De cijfers zijn 11 en 17 Deze vraag kan worden beantwoord door 1 of 2 variabelen te gebruiken. Ik zal kiezen voor 1 variabele, omdat de tweede kan worden geschreven in termen van de eerste.Definieer eerst de getallen en de variabele: laat het kleinere getal x zijn. De grootste is "5 minder dan dubbele x". Het grotere getal is 2x-5. De som van de getallen is 28. Voeg ze toe om 28 x + 2x-5 = 28 "" te krijgen, los nu de vergelijking op voor x 3x = 28+ 5 3x = 33 x = 11 Het kleinere getal is 11. Hoe groter is 2xx11-5 = 17 11 + 17 = 28
Het product van twee opeenvolgende oneven gehele getallen is 29 minder dan 8 keer hun som.
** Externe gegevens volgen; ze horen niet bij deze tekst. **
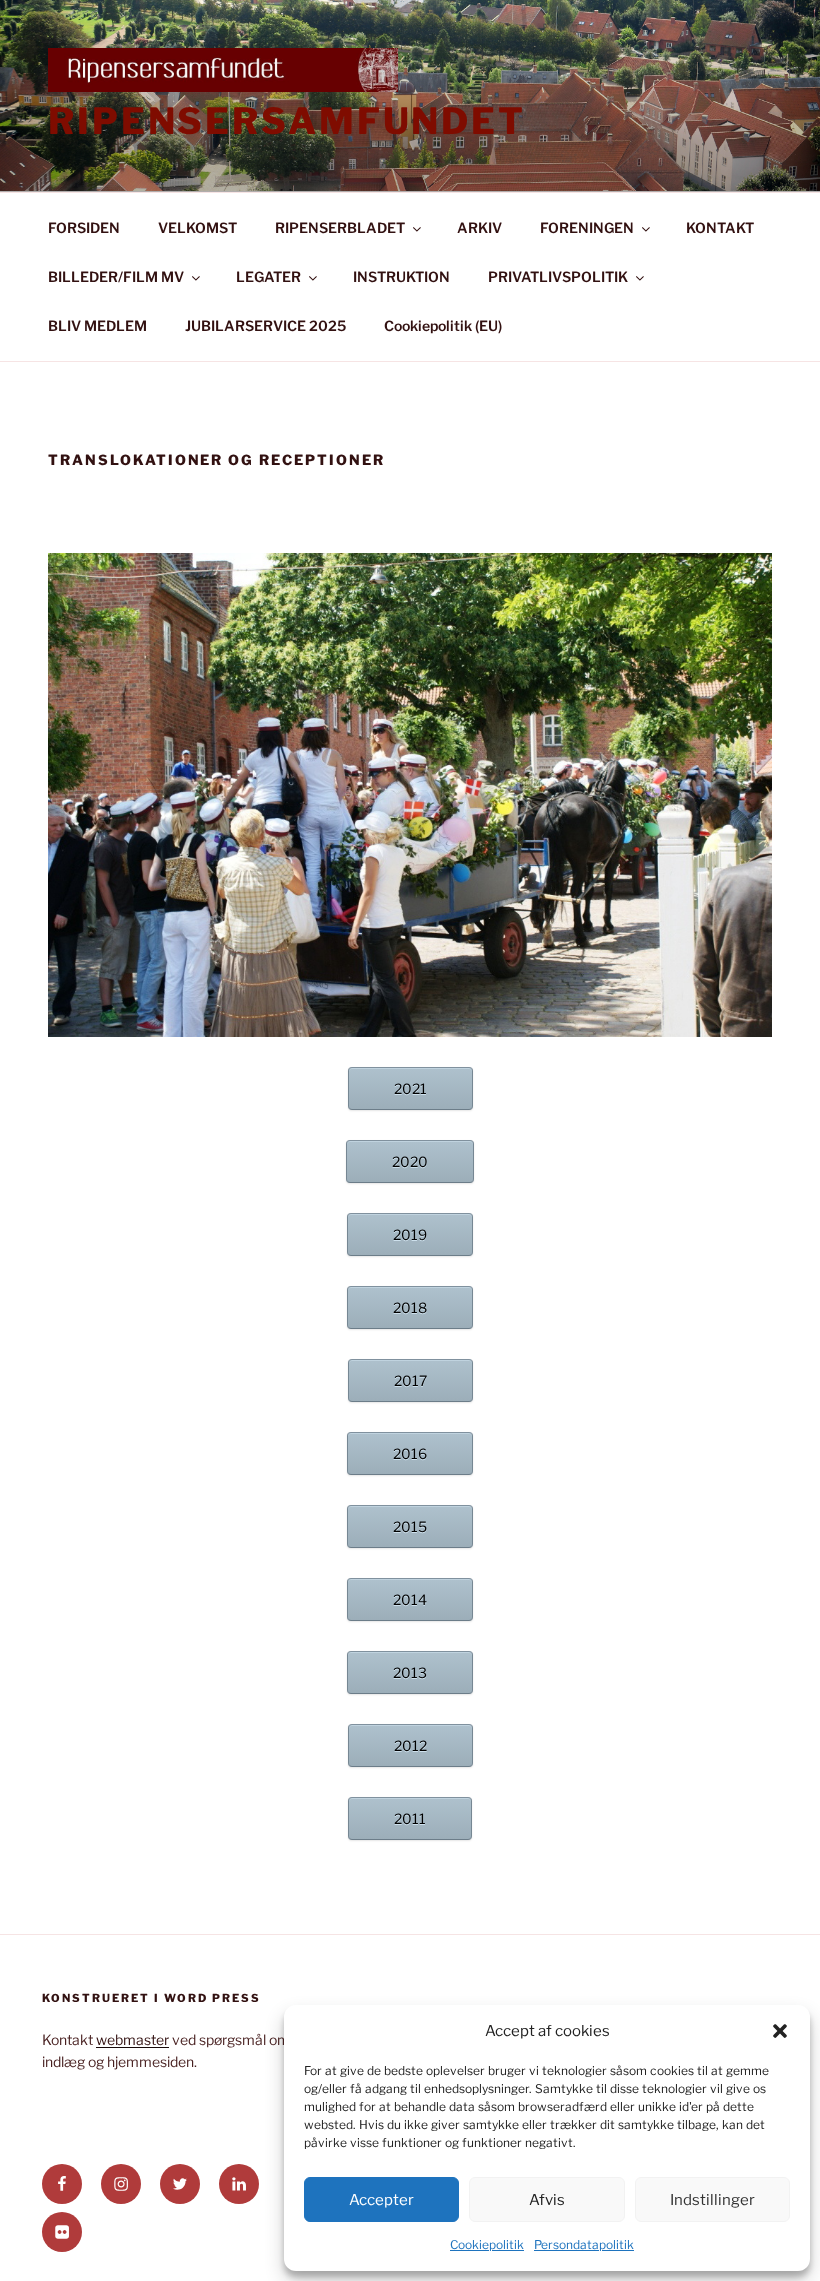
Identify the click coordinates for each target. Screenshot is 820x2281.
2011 (410, 1818)
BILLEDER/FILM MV (116, 276)
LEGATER (268, 276)
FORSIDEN (84, 227)
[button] (780, 2031)
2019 (410, 1234)
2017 (410, 1380)
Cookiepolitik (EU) (443, 325)
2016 (410, 1453)
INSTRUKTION (401, 276)
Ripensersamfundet (287, 121)
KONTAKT (720, 227)
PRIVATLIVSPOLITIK (558, 276)
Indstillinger (712, 2200)
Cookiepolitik (487, 2244)
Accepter (381, 2200)
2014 (410, 1599)
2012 (410, 1745)
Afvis (547, 2200)
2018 (410, 1307)
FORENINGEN (587, 227)
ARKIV (479, 227)
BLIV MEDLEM (97, 325)
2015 (410, 1526)
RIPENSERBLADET (340, 227)
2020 (410, 1161)
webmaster (132, 2039)
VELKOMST (197, 227)
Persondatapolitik (584, 2244)
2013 (410, 1672)
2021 (410, 1088)
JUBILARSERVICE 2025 (265, 325)
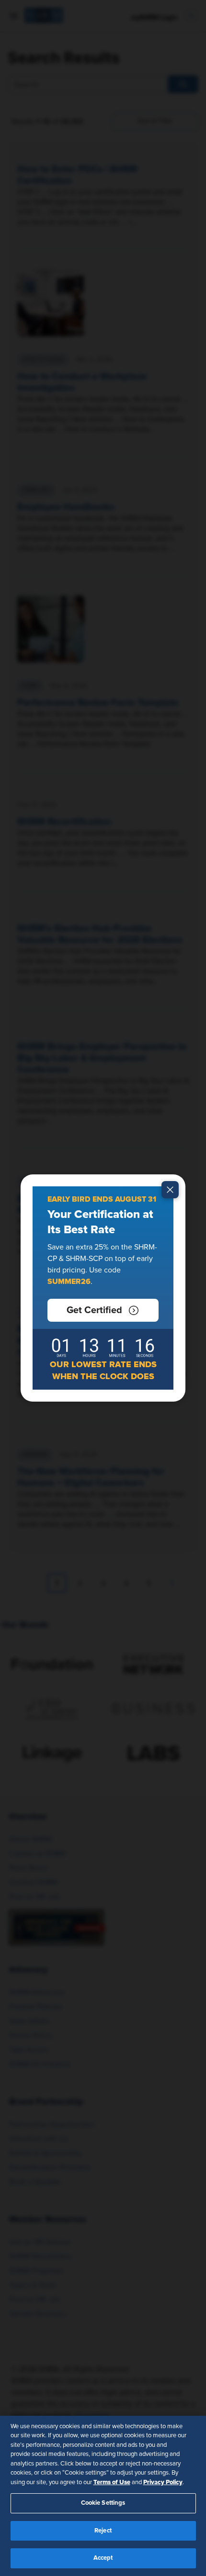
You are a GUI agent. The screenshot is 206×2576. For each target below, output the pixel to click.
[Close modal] (170, 1189)
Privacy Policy (163, 2482)
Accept (103, 2558)
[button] (103, 1310)
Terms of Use (111, 2482)
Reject (103, 2531)
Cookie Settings (103, 2503)
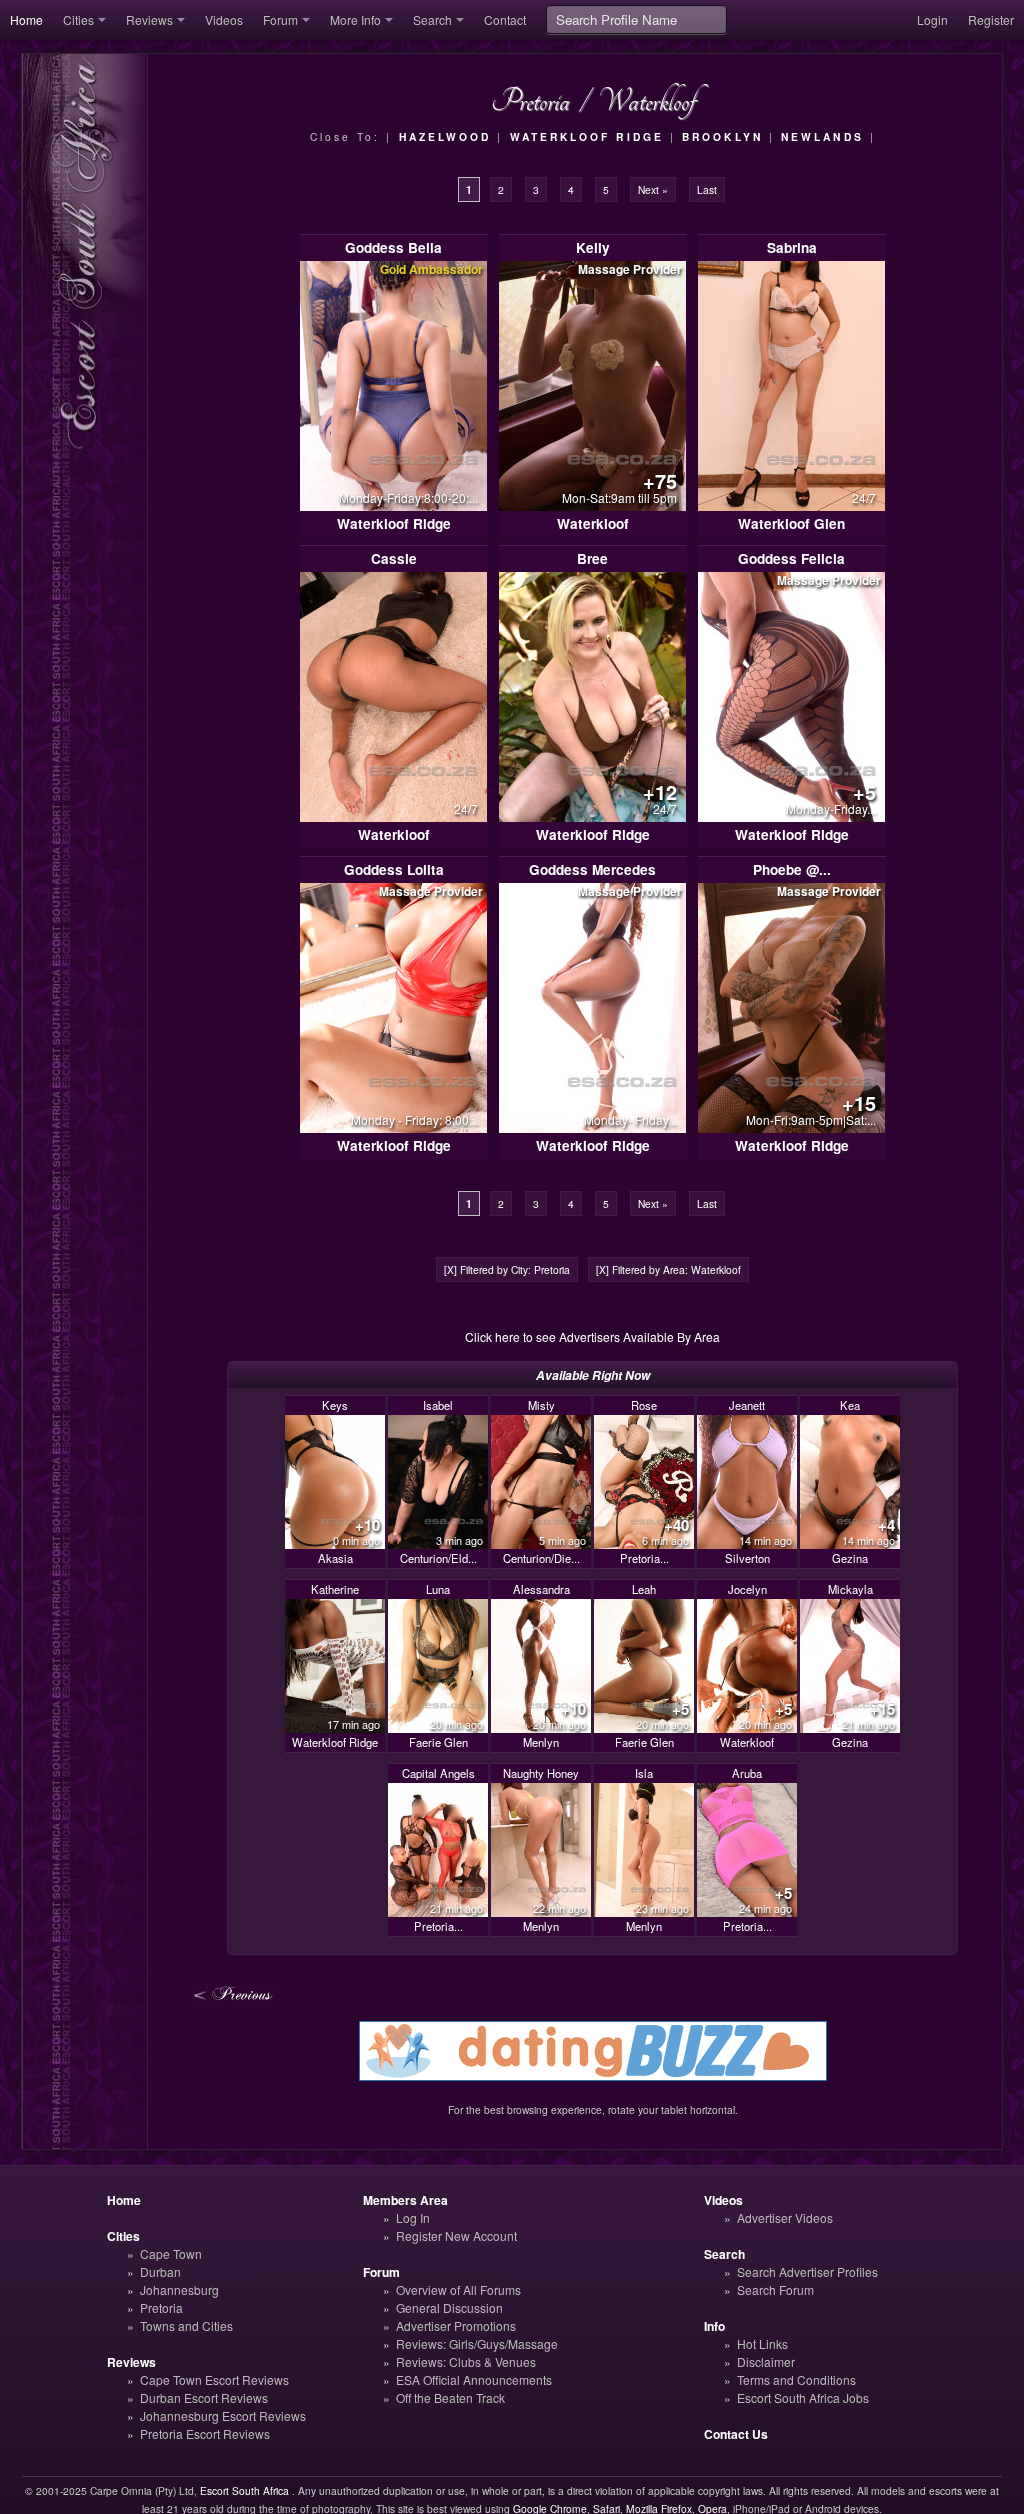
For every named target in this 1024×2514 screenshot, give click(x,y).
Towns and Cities (186, 2325)
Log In (413, 2217)
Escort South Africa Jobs (803, 2397)
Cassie (394, 558)
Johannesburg (179, 2289)
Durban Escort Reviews (204, 2397)
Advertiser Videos (785, 2217)
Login (932, 19)
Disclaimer (766, 2361)
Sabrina (792, 247)
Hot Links (762, 2343)
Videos (224, 19)
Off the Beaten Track (450, 2397)
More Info (355, 19)
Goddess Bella (393, 247)
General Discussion (449, 2307)
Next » (653, 189)
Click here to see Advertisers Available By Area (592, 1336)
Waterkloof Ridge (394, 523)
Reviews (149, 19)
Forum (280, 19)
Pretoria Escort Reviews (205, 2433)
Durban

Zoek de twee gehele getallen. Antwoord eerst in de vorm van gepaarde punten met de laagste van de twee gehele getallen?
(13, 15) of (1, 3) Laat x en x + 2 de oneven opeenvolgende getallen zijn, dan hebben we vanaf de vraag (x) (x + 2) = 8 (x + x + 2) - 29 :. x ^ 2 + 2x = 8 (2x + 2) - 29:. x ^ 2 + 2x = 16x + 16 - 29:. x ^ 2 + 2x - 16x - 16 + 29 = 0:. x ^ 2 - 14x + 13 = 0:. x ^ 2 -x - 13x + 13 = 0:. x (x - 1) - 13 (x - 1) = 0:. (x - 13) (x - 1) = 0:. x = 13 of 1 Nu, CASE I: x = 13:. x + 2 = 13 + 2 = 15:. De cijfers zijn (13, 15). CASE II: x = 1:. x + 2 = 1+ 2 = 3:. De cijfers zijn (1, 3). Vandaar dat er hier twee gevallen worden gevormd; het paar getallen kan zowel (13, 15) als (1, 3) zijn.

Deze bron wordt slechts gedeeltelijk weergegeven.